After two months of doing business and serving more than 5,000 unique patients this way, what we’ve found is that not only is this model sustainable, in some ways it’s preferable — particularly on the mental health side.

At-risk Hoosiers who found it difficult to make it to their therapy appointments — due to commingled challenges of employment, housing, transportation and other social determinants of health — were suddenly showing up to video appointments on time, all the time. People with substance use disorder (SUD) found they could hold group support meetings virtually rather than get together in person.

It’s still early, but the data we’re collecting tells us that once people get over the initial disruption of seeing a healthcare professional via video, their health care outcomes and satisfaction levels meet or even exceed those pre-COVID.

I can say with confidence the question being asked right now inside many healthcare organizations is not, “How long can we keep this going?” but “Why would we ever go back to the old way of doing things?”

Obviously, in-person visits to the doctor aren’t going away. Particularly on the medical care side, hands-on appointments will still be a necessity. You can’t perform a detailed physical examination via video, draw blood for lab tests or take an X-ray or MRI.

But the potential exists to divert some basic medical appointments to telehealth, or begin the process of investigating a health issue via video appointment to determine if and when a live visit becomes necessary. This is how Aspire has handled much of our primary care during the pandemic, only bringing a patient into one of our health clinics after a doctor or nurse practitioner determines it essential to treat them.

We are standing at the threshold of a true paradigm shift, as often occurs with large-scale crises. Forrester Research says we could top 1 billion telemedicine visits by year’s end.

To get where we want to go, it is going to require some changes in our thinking and processes — by providers, our patients and the governmental agencies who oversee healthcare.

For starters, we’re going to have to agree what to call it. “Telehealth” and “telemedicine” have been bandied around for awhile, but even they are already antiquated because of the implication it’s only a voice phone call, which allows for much more limited interaction than video.

“Video appointment” and “online doctor appointment” have the benefit of simplicity and clarity, so they might be good terms to adopt.

Another challenge is how online health appointments are recognized and reimbursed by insurers, both public and private.

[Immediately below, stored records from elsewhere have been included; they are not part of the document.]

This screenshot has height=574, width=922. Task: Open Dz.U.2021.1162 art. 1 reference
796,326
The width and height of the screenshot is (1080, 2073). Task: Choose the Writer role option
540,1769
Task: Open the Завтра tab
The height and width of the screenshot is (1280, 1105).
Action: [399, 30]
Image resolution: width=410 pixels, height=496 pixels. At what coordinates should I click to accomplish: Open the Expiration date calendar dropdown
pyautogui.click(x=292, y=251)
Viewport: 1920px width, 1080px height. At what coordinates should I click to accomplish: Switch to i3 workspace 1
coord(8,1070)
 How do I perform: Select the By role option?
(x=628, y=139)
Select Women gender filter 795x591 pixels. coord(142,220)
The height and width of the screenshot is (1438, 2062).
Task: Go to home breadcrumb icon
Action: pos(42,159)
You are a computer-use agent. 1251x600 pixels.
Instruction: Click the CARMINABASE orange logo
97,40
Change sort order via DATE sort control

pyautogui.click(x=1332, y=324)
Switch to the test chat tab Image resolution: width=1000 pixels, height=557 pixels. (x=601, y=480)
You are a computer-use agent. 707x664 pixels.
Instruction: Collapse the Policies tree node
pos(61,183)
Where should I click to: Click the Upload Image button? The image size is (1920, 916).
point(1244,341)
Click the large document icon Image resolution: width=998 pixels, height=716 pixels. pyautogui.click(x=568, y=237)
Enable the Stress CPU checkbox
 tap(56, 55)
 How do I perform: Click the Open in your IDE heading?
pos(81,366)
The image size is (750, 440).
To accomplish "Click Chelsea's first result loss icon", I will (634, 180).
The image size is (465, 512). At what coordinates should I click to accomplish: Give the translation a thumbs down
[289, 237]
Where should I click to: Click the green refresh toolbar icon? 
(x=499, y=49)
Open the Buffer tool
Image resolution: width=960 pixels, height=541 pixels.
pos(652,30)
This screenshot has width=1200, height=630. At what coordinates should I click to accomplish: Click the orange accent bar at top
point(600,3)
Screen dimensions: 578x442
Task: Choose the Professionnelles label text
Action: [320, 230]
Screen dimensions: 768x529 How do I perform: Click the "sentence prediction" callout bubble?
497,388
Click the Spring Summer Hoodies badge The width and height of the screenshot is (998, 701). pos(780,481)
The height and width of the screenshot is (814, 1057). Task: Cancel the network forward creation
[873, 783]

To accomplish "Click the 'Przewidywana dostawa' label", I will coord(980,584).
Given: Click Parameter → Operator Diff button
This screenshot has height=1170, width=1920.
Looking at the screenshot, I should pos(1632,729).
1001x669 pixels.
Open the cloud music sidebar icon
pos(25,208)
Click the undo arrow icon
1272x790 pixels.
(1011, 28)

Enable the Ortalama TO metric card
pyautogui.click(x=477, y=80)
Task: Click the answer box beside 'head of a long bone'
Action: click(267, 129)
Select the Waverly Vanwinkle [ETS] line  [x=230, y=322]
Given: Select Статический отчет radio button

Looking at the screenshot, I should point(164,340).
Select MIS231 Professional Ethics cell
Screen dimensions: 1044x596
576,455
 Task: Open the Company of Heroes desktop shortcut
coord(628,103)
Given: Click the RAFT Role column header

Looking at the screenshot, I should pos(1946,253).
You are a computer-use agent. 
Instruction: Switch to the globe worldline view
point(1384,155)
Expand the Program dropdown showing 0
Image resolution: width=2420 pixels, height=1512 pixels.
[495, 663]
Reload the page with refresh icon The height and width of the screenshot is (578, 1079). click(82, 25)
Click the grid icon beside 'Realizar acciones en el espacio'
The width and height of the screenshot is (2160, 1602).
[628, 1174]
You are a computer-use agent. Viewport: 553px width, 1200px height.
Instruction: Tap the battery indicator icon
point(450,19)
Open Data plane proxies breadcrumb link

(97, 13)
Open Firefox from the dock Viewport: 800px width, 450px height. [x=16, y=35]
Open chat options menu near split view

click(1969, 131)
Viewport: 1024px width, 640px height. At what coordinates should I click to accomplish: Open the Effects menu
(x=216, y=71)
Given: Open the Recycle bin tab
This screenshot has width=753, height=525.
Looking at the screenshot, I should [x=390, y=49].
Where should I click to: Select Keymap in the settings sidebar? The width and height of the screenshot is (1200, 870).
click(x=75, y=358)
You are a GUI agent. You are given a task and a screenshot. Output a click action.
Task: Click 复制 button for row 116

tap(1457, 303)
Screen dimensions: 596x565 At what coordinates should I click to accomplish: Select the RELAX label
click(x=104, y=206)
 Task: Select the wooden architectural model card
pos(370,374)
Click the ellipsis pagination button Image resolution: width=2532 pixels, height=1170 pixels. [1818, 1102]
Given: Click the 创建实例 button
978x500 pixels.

Medicare has different rules and rates for ‘telehealth’ versus ‘telemedicine.’ Medicaid, private insurers and governmental agencies on the state or national level use various terminology, and a number of for-profit companies have trademarked their own product names.

Whatever we call it, it’s clear that video appointments and other telehealth models aren’t just a Band-Aid for pandemics, but represent the future of healthcare.

Aspire Indiana Health is a nonprofit, fully integrated healthcare provider with clinics in Marion, Hamilton, Boone and Madison counties.